### Task to complete:
Every line of the material below should be copied exactly.

### Dataset extract:
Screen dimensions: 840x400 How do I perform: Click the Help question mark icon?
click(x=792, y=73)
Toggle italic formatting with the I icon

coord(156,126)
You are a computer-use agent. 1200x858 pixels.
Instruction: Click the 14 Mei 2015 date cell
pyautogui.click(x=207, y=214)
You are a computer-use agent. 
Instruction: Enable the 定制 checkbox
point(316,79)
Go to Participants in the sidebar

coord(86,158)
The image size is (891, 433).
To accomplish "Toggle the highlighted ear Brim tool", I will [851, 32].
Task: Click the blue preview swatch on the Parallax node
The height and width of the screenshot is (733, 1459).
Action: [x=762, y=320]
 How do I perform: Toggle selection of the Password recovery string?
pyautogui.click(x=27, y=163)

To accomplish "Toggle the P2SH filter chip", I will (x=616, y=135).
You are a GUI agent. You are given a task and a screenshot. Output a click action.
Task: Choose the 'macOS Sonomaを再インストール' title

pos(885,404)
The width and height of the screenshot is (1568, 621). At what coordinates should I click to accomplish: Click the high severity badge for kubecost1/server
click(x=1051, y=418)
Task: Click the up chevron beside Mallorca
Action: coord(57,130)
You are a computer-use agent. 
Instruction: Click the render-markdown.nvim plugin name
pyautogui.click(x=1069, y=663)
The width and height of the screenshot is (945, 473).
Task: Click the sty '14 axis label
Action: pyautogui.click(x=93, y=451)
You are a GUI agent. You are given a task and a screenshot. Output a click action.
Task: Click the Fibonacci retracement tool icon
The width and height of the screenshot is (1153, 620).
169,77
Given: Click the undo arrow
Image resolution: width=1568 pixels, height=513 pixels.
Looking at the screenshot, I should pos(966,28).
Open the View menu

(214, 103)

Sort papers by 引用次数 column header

### Reply:
Screen dimensions: 840x400 How do I perform: Click the Help question mark icon?
click(x=792, y=73)
Toggle italic formatting with the I icon

coord(156,126)
You are a computer-use agent. 1200x858 pixels.
Instruction: Click the 14 Mei 2015 date cell
pyautogui.click(x=207, y=214)
You are a computer-use agent. 
Instruction: Enable the 定制 checkbox
point(316,79)
Go to Participants in the sidebar

coord(86,158)
The image size is (891, 433).
To accomplish "Toggle the highlighted ear Brim tool", I will [851, 32].
Task: Click the blue preview swatch on the Parallax node
The height and width of the screenshot is (733, 1459).
Action: [x=762, y=320]
 How do I perform: Toggle selection of the Password recovery string?
pyautogui.click(x=27, y=163)

To accomplish "Toggle the P2SH filter chip", I will (x=616, y=135).
You are a GUI agent. You are given a task and a screenshot. Output a click action.
Task: Choose the 'macOS Sonomaを再インストール' title

pos(885,404)
The width and height of the screenshot is (1568, 621). At what coordinates should I click to accomplish: Click the high severity badge for kubecost1/server
click(x=1051, y=418)
Task: Click the up chevron beside Mallorca
Action: coord(57,130)
You are a computer-use agent. 
Instruction: Click the render-markdown.nvim plugin name
pyautogui.click(x=1069, y=663)
The width and height of the screenshot is (945, 473).
Task: Click the sty '14 axis label
Action: pyautogui.click(x=93, y=451)
You are a GUI agent. You are given a task and a screenshot. Output a click action.
Task: Click the Fibonacci retracement tool icon
The width and height of the screenshot is (1153, 620).
169,77
Given: Click the undo arrow
Image resolution: width=1568 pixels, height=513 pixels.
Looking at the screenshot, I should pos(966,28).
Open the View menu

(214, 103)

Sort papers by 引用次数 column header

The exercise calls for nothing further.